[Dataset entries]
━━━
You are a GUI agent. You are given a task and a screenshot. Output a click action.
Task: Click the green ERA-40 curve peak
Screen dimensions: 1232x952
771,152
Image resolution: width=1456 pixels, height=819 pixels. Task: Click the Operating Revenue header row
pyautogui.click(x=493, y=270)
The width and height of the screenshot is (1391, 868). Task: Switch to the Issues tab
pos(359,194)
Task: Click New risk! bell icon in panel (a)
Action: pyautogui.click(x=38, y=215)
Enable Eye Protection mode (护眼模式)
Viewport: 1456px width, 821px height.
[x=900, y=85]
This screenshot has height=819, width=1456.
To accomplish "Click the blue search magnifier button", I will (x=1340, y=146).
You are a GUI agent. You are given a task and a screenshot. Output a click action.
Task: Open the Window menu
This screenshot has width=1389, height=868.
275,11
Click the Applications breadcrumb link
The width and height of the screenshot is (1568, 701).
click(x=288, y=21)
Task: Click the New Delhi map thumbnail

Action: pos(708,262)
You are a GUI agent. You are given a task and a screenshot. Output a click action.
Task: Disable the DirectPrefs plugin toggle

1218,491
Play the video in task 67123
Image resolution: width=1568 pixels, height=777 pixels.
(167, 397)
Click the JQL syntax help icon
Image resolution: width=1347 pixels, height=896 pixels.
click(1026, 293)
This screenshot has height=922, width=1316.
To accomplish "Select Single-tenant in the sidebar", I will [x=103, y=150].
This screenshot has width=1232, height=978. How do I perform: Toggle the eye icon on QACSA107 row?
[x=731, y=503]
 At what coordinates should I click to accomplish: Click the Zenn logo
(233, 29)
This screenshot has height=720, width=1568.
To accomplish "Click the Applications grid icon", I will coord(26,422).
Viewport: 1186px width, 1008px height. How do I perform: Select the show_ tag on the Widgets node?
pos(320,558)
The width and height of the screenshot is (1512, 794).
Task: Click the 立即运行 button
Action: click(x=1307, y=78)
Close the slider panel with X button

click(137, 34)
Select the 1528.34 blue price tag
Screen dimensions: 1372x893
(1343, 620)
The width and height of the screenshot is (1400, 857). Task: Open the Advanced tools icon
━━━
» Exercise goal
Beginning with the line that holds "This screenshot has height=922, width=1316.", copy the entries exactly to their last line, and leave out every earlier line.

» Answer space
This screenshot has height=922, width=1316.
To accomplish "Select Single-tenant in the sidebar", I will [x=103, y=150].
This screenshot has width=1232, height=978. How do I perform: Toggle the eye icon on QACSA107 row?
[x=731, y=503]
 At what coordinates should I click to accomplish: Click the Zenn logo
(233, 29)
This screenshot has height=720, width=1568.
To accomplish "Click the Applications grid icon", I will coord(26,422).
Viewport: 1186px width, 1008px height. How do I perform: Select the show_ tag on the Widgets node?
pos(320,558)
The width and height of the screenshot is (1512, 794).
Task: Click the 立即运行 button
Action: click(x=1307, y=78)
Close the slider panel with X button

click(137, 34)
Select the 1528.34 blue price tag
Screen dimensions: 1372x893
(1343, 620)
The width and height of the screenshot is (1400, 857). Task: Open the Advanced tools icon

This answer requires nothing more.